Bruce under pressure for results, but sacking him would be shortsighted

Two months ago Steve Bruce was being asked questions about qualifying for Europe – now he is fighting to justify his position as Sunderland manager. Chief sports writer Luke Edwards argues the swing in public opinions is far too harsh.

Steve Bruce

BY his own admission Steve Bruce is big enough, ugly enough and experienced enough to cope with the criticism battering Sunderland since last weekend’s abject home defeat to West Brom.

After ten years in the job, Bruce’s shoulders are broad, his chin is strong and his skin is thick, yet there is only so much anyone can take before the sharp comments and pointed barbs start to sting.

Bruce will continue to take the blows that come his way and he will continue to protect his players from the worst of the attacks, but there is no question he has been hurt by what has happened.

“I hope it’s me who takes the criticism,” said Bruce, who has found to his cost that the squad he built last summer does not have enough strength in depth in key areas to cope with sustained injury problems.

“I hope the players are left alone to do the job and if it is me to take the flak, so be it.
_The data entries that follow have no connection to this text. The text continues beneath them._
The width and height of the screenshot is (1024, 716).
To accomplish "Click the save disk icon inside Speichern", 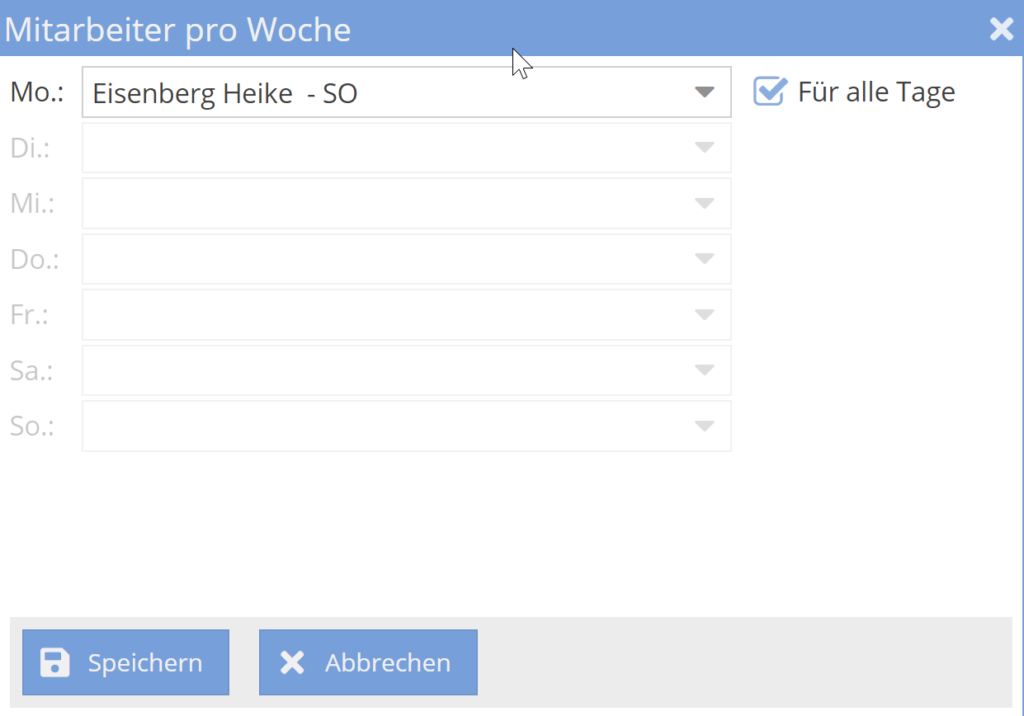I will point(56,662).
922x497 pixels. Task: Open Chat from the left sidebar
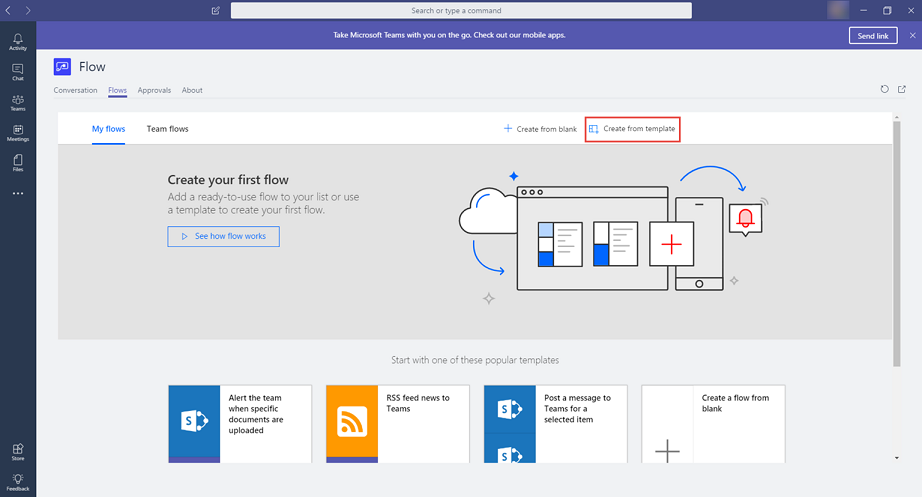click(18, 72)
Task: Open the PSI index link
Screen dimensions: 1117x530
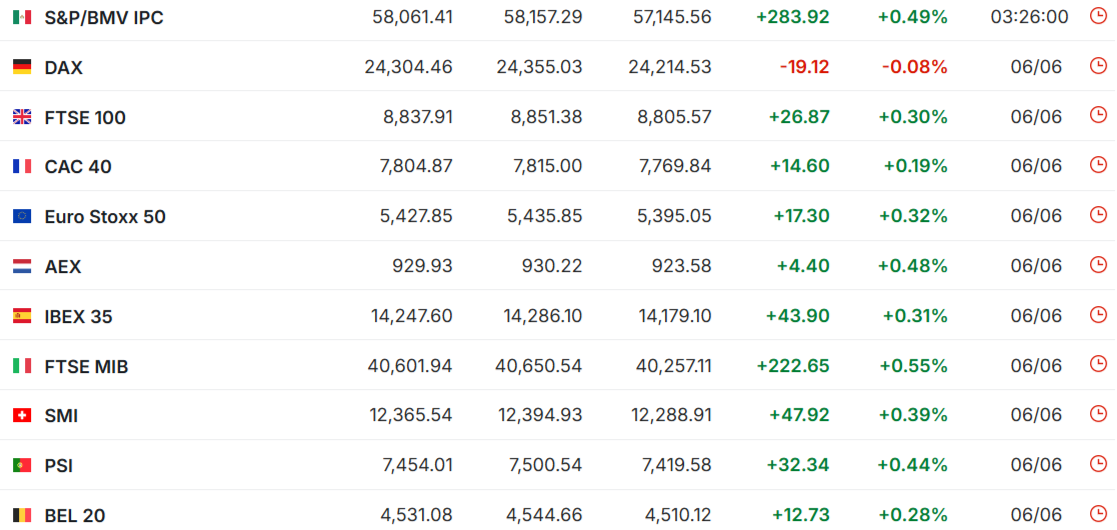Action: coord(58,466)
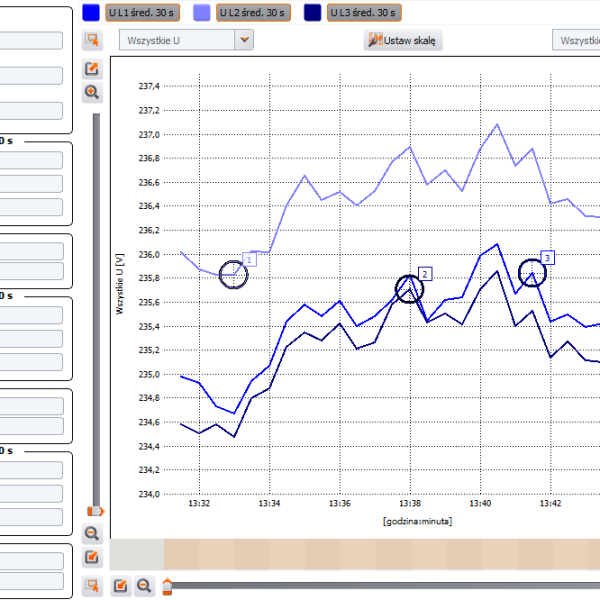Viewport: 600px width, 600px height.
Task: Click edit icon beside the horizontal slider
Action: [x=120, y=585]
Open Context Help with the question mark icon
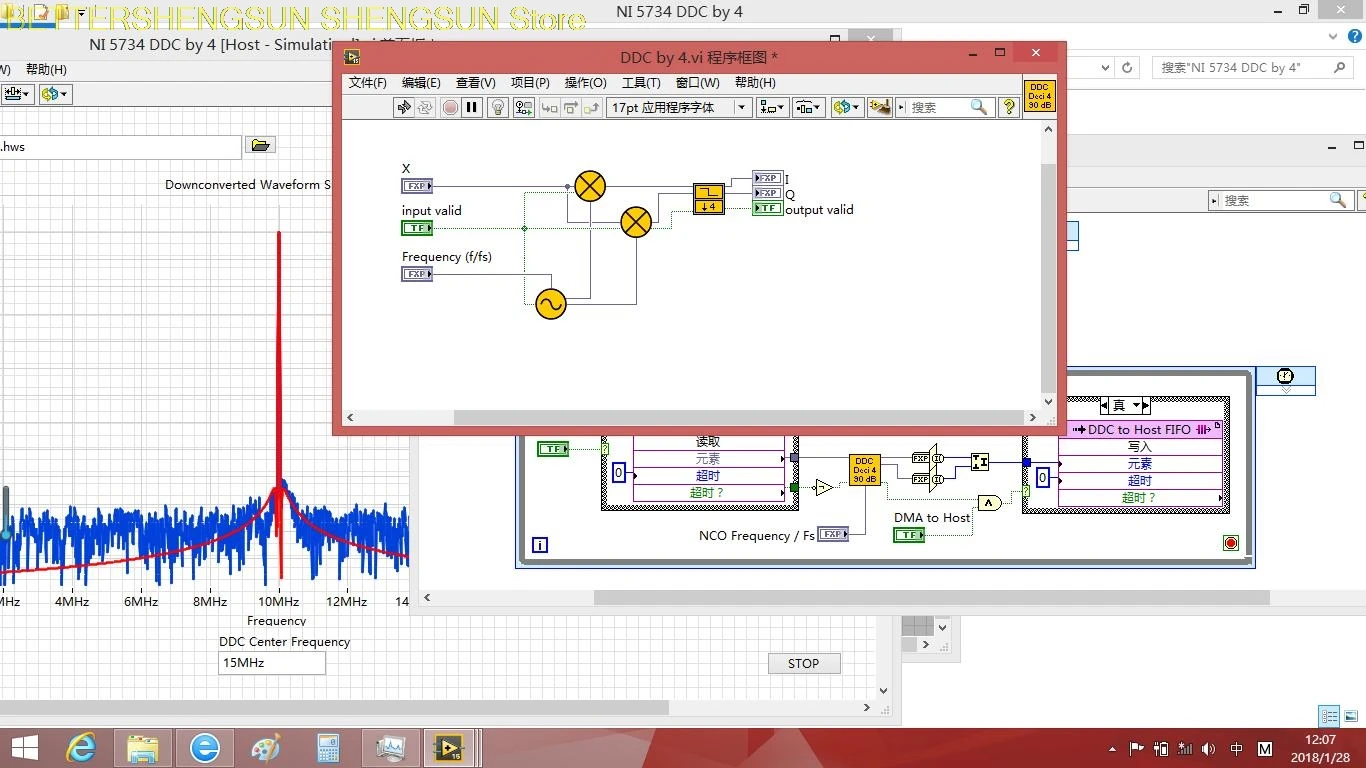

I have been in the game a long time and it does not have too much of an effect on me to be honest.

“It’s not very nice, but it is part and parcel of it and I knew when I came here and I do not regret it one little bit. It is a difficult, difficult job here for a lot of reasons.

“You need to have a certain type here. I could quite easily have stayed at Wigan, there is no criticism of Roberto Martinez, is there? It is what it is.

A few weeks ago, Sunderland looked like the most improved team in the Premier League and Bruce was being hailed a hero, but seven defeats in eight games has shifted opinions and completely changed the end-of-season agenda.

Instead of an outside chance of qualifying for Europe, the Black Cats are now relegation outsiders, shorn of belief, drained of confidence.

They are bruised and battered, a bedraggled bunch limping their way towards the finishing line hoping they have enough of a lead to prevent them being caught at the end of the race. If last season’s mid-winter slump could be written off as an aberration, the excusable dip in form from a team in transition and a manager trying to get to grips with a new club, this year’s has come as more of a shock and is not so easily smoothed over with ever-expectant supporters.

And Bruce – who signed a three-year contract extension earlier this year – knows it.